According to Abusharati, “forcing the displaced people to return to 15 villages in the area and imposing levies on them to pay for their return, is considered a form of despotism”.

Emptying camps

This week the commissioner for the voluntary return in Darfur, Ibrahim El Tahir, promised to provide basic services to the returnees in three villages in the area of Habila in West Darfur. In a press statement El Tahir said that after the establishment of security, following the recent collection of weapons in the area, displaced people may return to Teles, Hamida and Delisu.

The government is seeking to empty camps in Darfur and make about 2.7 million displaced people voluntarily return.

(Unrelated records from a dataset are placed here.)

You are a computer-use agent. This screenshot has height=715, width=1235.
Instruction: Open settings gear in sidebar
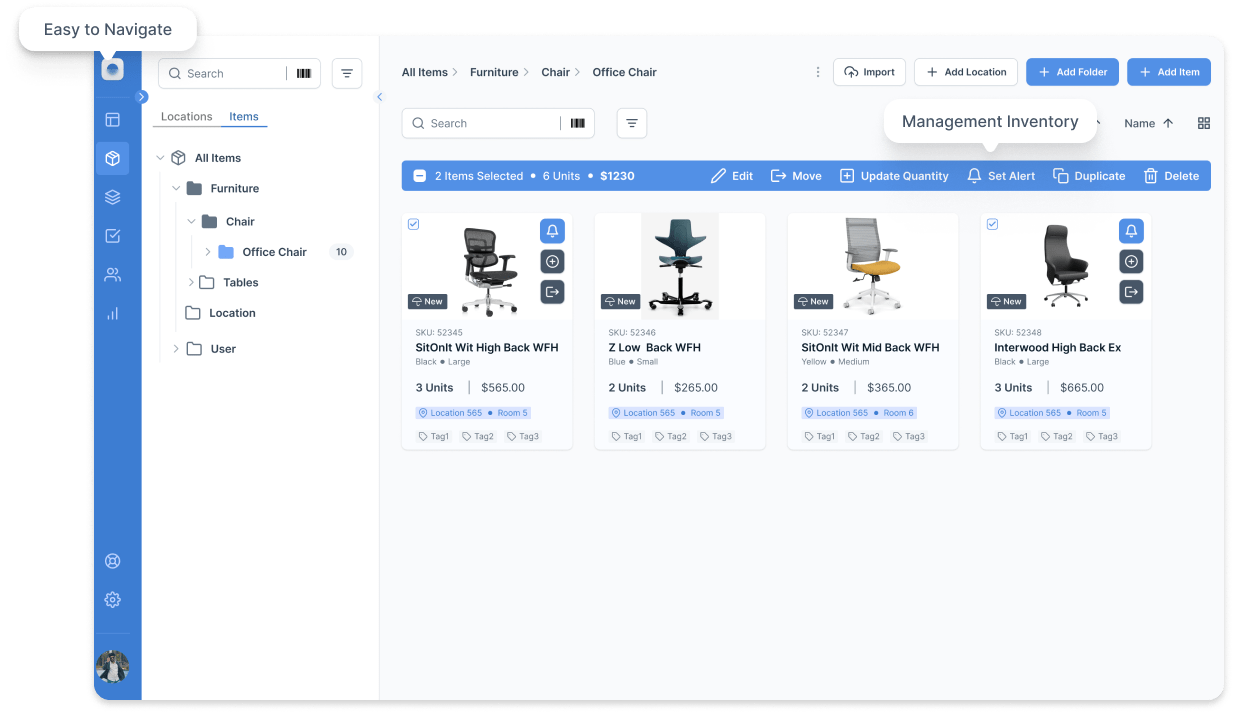pyautogui.click(x=112, y=600)
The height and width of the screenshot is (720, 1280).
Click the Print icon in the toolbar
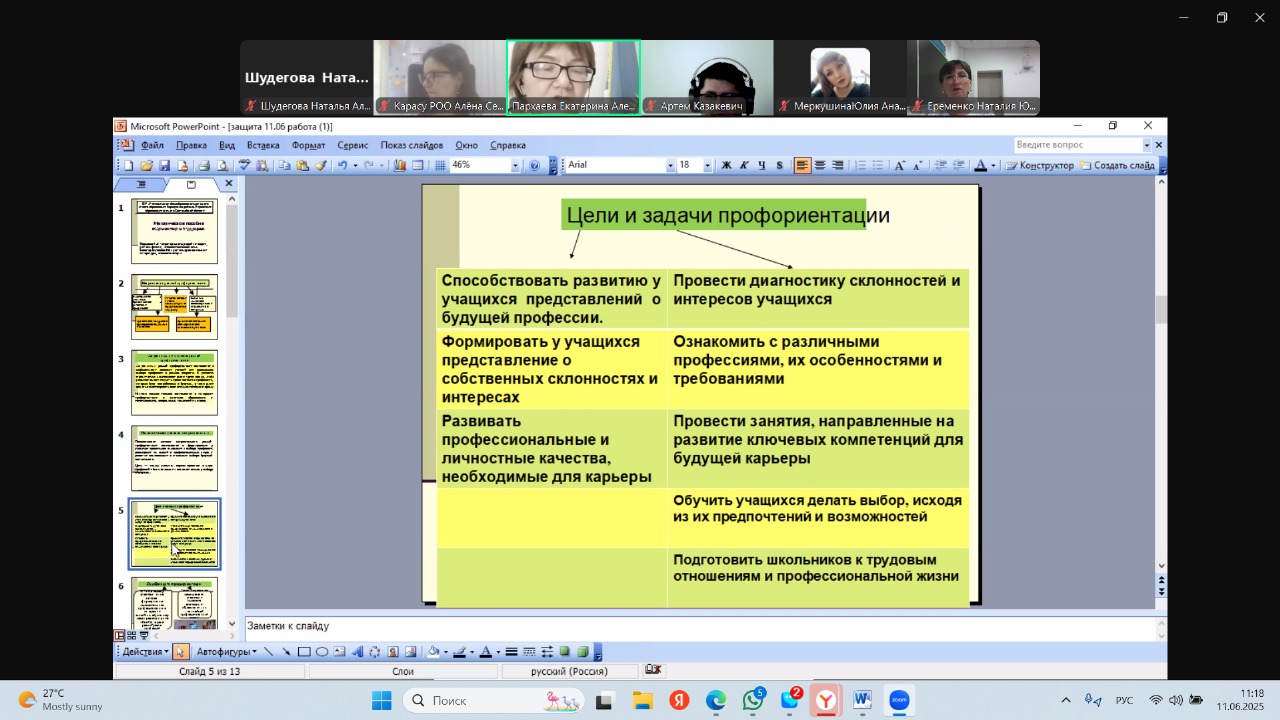point(203,166)
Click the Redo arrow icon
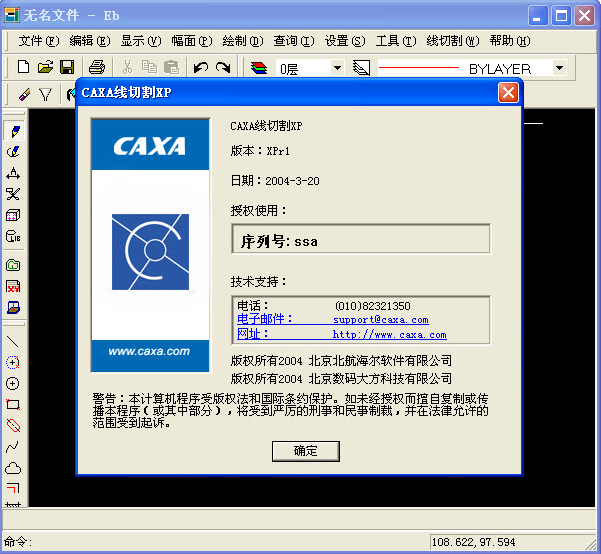The width and height of the screenshot is (601, 554). (223, 67)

Khartoum plans the camps to become part of the cities and towns, or to voluntarily return the displaced people to their areas of origin.

During El Tahir’s visit to the three villages near Habila, the commissioner said that the visit was an opportunity for the United Nations’ refugee agency (UNHCR) to identify the needs and requirements of the returnees. The commissioner said in a statement to the official Sudanese news agency (Suna) that the visit left a good impression on the returnees.

UNHCR also organised visits to villages for voluntary returnees in Darfur for Sudanese people who have been living in refugee camps in Chad.

In December last year, the UNHCR reported that more than 4,000 Chadian refugees in Central Darfur started their voluntary return home after more than ten years in a Darfur refugee camp. A first group of approximately 301 Chadians have left Um Shalaya camp in Central Darfur for Moudeina in the Sila region of eastern Chad.